My father never budged at a challenge. You can’t just call it work ethic because it’s how he lived his life. From grade school to fatherhood, whenever I talked with him about a struggle he would guide me and help me figure out how to get through it. Often we would walk away with an inside joke about the event that we would share and laugh about for years later. Even after being told he had cancer he never complained or fussed about the card he was handed. It was after I saw that farm and imagined what his life was like there in Nebraska that I was able to start putting the pieces of his character together. Farmers work in harsh environments. They create things from barely nothing and work with the resources they have at hand. They start with a seed. I have many brothers and sisters here in Tampa that got their professional start through my dad. We were all his seeds.... And all of you became family. From Busch Gardens and Adventure Island and Sea World to most recently the Florida Aquarium. You took all of us into your family as much as my dad brought you into his. Thank you all for everything you did for us over the years. I’ve joked before that Ericka and I grew up in a theme park. That makes many of your our baby sitters.

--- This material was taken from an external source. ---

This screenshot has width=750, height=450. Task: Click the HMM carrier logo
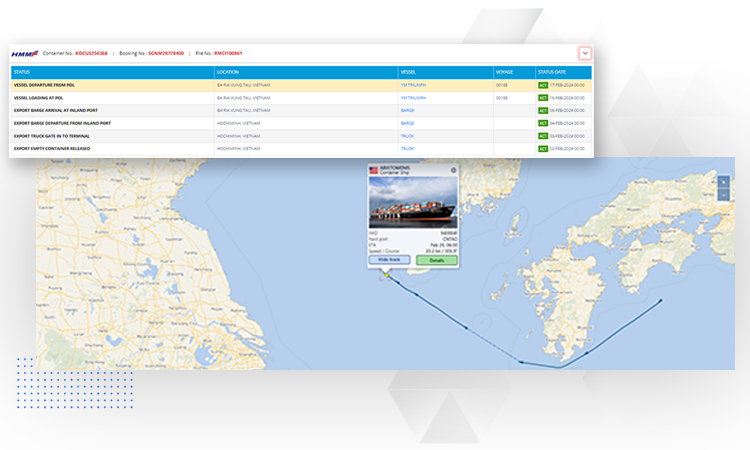24,53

I’ve taken many vacations to his second hometown of Savannah. My family and I were there just this weekend. Savannah is a social town. Especially when you are a descendant. It is a Catholic town where everyone knows each other, looks out for one another and barter with what they have. Your character is as much your currency is as what you have to offer. Add these skills to the work ethic my father learned from the farm and you are starting to get a better picture. He was always looking out for his Tampa, his Florida and all of us here. And he was never without a free ticket. When he’d give out a few to a family... if asked he’d simply say he worked at The Aquarium. Or Busch Gardens. Or Adventure Island. Or Sea World.
My father was humble. He was honest. He worked hard and taught me that work is not work when you love it. These are the things I will pass on to my son.
I know I’m not alone in saying that since being told of my father’s diagnosis… today, this service and the idea of his passing have been on my mind and in my heart constantly. I would wake up in the middle of the night and it would take me a few seconds to remember why I felt so horrible. The feeling would be there before I could remember why. But one night I fell asleep and had a dream about this day. I was here at his service. We all were. We were all here to celebrate my father’s life and accomplishments. But in my dream he was here at the altar too. He was loving you guys. All of his people. Many of you… his seeds. When I awoke from that dream knowing he was happy... I felt at peace. And finally slept.
I now know why I had that dream. Because he is here. I think one of his other initiatives at the newly rebranded Pearly Gates and Gardens is a hand stamp program for return visits back to see us and check on us. And this is exactly the kind of inside joke my father and I would have shared. And now it’s one I hope to forever share with my son. Going forward, whenever he feels like someone has been looking out. Whenever he feels that someone has his back… I’ll suggest it was his Papa.... and that he must have gotten his hand stamped.